Problem requirements ▸ Return the run of lines below that opens with the line containing "Task: Click the CoinMarketCap watermark logo" and closes with the line containing "Select the 'prospect", keeping each one exact.

Input records ▸
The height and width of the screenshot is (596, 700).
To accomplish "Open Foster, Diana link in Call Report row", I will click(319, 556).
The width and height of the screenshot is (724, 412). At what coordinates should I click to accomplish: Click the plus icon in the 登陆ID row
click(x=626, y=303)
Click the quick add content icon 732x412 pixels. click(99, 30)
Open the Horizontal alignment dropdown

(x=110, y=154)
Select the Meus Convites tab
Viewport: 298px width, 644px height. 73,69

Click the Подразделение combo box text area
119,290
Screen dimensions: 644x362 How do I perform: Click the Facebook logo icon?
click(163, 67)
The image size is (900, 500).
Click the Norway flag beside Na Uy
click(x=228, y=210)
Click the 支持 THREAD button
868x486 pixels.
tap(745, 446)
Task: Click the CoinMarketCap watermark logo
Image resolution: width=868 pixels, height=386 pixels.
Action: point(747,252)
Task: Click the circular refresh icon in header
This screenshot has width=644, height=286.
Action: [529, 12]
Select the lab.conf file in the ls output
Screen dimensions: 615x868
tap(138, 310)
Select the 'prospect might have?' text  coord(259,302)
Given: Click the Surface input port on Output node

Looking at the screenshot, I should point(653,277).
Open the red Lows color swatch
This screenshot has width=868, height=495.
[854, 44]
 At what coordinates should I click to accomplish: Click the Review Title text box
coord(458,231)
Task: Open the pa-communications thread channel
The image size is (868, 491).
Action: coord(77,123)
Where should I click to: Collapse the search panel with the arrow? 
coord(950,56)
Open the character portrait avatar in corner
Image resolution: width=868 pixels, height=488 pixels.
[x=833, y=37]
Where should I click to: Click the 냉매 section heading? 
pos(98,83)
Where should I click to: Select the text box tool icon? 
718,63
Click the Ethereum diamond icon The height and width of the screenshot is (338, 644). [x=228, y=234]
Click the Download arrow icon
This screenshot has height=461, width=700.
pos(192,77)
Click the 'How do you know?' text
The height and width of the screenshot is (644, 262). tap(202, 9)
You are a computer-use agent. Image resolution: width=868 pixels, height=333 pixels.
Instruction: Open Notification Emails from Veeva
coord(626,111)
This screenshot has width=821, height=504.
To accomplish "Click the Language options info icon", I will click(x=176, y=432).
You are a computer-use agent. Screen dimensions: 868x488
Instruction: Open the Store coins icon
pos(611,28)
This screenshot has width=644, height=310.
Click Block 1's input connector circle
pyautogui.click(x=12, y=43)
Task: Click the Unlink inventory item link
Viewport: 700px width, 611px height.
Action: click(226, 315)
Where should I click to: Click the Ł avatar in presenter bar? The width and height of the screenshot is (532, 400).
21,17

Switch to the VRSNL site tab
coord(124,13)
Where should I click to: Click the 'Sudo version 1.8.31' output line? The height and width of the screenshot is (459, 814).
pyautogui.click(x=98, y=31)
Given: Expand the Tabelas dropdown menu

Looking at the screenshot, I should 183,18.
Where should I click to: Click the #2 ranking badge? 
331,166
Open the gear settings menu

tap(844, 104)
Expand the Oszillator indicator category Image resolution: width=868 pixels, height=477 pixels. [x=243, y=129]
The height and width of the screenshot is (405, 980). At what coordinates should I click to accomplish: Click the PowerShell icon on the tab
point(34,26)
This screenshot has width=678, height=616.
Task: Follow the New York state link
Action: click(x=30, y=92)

Task response ▸
Task: Click the CoinMarketCap watermark logo
Image resolution: width=868 pixels, height=386 pixels.
Action: point(747,252)
Task: Click the circular refresh icon in header
This screenshot has width=644, height=286.
Action: [529, 12]
Select the lab.conf file in the ls output
Screen dimensions: 615x868
tap(138, 310)
Select the 'prospect might have?' text  coord(259,302)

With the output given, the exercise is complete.